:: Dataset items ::
····················
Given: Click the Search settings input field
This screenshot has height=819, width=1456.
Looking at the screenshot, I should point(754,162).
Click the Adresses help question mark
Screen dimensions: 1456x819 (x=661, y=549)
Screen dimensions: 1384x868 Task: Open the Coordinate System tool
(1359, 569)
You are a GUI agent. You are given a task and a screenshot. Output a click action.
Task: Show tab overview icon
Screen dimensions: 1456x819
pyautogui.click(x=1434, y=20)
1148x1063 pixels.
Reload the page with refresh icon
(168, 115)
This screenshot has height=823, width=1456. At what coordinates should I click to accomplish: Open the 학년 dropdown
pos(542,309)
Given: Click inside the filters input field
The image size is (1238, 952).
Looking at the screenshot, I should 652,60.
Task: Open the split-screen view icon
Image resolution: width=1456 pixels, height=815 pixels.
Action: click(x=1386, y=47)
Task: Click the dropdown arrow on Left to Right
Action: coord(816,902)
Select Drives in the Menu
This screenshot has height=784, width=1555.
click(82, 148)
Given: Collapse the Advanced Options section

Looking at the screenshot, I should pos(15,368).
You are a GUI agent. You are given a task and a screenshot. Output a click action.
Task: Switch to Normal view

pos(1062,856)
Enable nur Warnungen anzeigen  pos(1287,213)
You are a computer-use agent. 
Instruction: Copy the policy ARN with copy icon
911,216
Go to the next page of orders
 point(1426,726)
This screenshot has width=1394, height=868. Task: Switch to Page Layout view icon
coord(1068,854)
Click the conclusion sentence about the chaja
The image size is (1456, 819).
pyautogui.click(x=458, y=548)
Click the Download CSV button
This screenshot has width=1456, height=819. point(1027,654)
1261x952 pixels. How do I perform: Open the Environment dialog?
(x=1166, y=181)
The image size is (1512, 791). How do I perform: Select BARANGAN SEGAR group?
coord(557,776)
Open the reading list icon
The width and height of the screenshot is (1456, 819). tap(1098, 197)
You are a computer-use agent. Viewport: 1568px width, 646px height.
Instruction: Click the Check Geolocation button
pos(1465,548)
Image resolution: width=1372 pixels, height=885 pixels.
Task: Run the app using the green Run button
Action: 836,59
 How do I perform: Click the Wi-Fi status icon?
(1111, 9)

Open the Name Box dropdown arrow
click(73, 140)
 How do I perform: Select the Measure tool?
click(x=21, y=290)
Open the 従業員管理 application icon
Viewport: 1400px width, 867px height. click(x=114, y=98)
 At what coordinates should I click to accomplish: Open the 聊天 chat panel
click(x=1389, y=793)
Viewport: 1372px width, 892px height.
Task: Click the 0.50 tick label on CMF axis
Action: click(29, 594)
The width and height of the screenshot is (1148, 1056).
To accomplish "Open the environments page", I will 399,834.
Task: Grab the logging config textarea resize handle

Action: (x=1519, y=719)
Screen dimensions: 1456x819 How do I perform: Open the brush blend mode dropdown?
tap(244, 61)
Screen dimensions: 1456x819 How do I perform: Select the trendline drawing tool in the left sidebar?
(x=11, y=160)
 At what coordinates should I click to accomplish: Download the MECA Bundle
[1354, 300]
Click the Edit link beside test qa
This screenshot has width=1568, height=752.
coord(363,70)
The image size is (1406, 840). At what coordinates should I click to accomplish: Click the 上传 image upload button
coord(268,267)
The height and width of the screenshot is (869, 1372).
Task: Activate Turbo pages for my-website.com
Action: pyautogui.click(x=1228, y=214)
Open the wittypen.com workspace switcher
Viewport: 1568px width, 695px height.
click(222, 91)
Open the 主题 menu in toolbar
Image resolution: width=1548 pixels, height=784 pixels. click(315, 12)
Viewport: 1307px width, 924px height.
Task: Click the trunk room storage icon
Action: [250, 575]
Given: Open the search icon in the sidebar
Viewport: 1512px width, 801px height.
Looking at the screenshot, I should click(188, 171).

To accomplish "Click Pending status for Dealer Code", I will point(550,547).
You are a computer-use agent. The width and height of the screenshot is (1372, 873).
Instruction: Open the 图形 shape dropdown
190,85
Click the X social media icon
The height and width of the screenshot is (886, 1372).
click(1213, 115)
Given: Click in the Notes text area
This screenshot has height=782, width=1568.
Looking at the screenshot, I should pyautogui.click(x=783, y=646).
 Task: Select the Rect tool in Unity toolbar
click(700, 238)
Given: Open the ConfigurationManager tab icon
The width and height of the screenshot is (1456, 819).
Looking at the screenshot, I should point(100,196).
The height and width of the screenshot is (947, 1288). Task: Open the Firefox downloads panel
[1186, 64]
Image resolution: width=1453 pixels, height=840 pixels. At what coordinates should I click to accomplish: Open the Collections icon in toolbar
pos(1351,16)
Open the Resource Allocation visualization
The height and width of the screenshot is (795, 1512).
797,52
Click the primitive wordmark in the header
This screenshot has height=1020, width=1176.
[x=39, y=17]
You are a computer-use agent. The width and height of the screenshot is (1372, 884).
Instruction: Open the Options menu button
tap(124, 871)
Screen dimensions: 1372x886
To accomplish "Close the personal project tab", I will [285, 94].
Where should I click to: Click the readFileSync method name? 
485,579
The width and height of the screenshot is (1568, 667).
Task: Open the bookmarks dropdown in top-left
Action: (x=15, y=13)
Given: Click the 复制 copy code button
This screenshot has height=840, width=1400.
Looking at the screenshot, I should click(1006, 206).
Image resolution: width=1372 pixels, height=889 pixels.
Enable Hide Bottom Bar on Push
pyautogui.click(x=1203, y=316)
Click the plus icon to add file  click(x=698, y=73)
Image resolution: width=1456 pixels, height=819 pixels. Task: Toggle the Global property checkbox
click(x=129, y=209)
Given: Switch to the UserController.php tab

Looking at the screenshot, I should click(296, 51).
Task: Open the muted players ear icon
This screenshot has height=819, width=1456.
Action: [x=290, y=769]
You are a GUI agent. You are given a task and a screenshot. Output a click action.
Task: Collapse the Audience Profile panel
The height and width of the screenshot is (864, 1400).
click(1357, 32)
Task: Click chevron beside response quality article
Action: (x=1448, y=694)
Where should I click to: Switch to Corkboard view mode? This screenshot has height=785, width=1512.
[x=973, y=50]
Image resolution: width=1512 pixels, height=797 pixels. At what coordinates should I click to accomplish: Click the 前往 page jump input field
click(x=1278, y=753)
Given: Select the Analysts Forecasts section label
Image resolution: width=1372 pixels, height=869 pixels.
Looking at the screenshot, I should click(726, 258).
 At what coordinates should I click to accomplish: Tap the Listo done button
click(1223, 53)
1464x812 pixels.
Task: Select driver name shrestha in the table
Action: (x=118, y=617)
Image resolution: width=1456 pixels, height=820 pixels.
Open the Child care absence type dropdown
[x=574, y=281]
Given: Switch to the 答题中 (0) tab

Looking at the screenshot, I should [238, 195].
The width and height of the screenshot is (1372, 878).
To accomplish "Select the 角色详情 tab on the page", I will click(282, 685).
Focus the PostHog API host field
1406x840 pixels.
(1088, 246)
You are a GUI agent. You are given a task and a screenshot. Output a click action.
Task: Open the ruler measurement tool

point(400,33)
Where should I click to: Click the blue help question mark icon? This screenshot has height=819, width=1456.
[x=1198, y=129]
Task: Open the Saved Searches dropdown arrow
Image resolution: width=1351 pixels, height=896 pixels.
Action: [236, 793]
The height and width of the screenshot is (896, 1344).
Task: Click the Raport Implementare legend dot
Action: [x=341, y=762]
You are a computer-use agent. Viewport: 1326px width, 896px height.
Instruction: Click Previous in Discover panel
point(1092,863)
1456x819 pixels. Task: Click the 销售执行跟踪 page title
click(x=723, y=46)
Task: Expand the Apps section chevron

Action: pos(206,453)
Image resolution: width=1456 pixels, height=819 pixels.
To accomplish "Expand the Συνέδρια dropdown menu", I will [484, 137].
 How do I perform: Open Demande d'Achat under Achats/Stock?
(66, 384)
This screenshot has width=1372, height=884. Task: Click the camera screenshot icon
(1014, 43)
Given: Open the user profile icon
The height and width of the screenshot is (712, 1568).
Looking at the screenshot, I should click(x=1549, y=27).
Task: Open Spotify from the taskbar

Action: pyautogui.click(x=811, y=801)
····················
:: Activity ::
Given the data above, which lines hold the string "computer"? Return them.

:: Solution to this task ::
You are a computer-use agent. 
You are a computer-use agent. Viewport: 1568px width, 646px height.
You are a computer-use agent. The width and height of the screenshot is (1372, 873).
You are a computer-use agent. The width and height of the screenshot is (1372, 884).
You are a computer-use agent. Viewport: 1326px width, 896px height.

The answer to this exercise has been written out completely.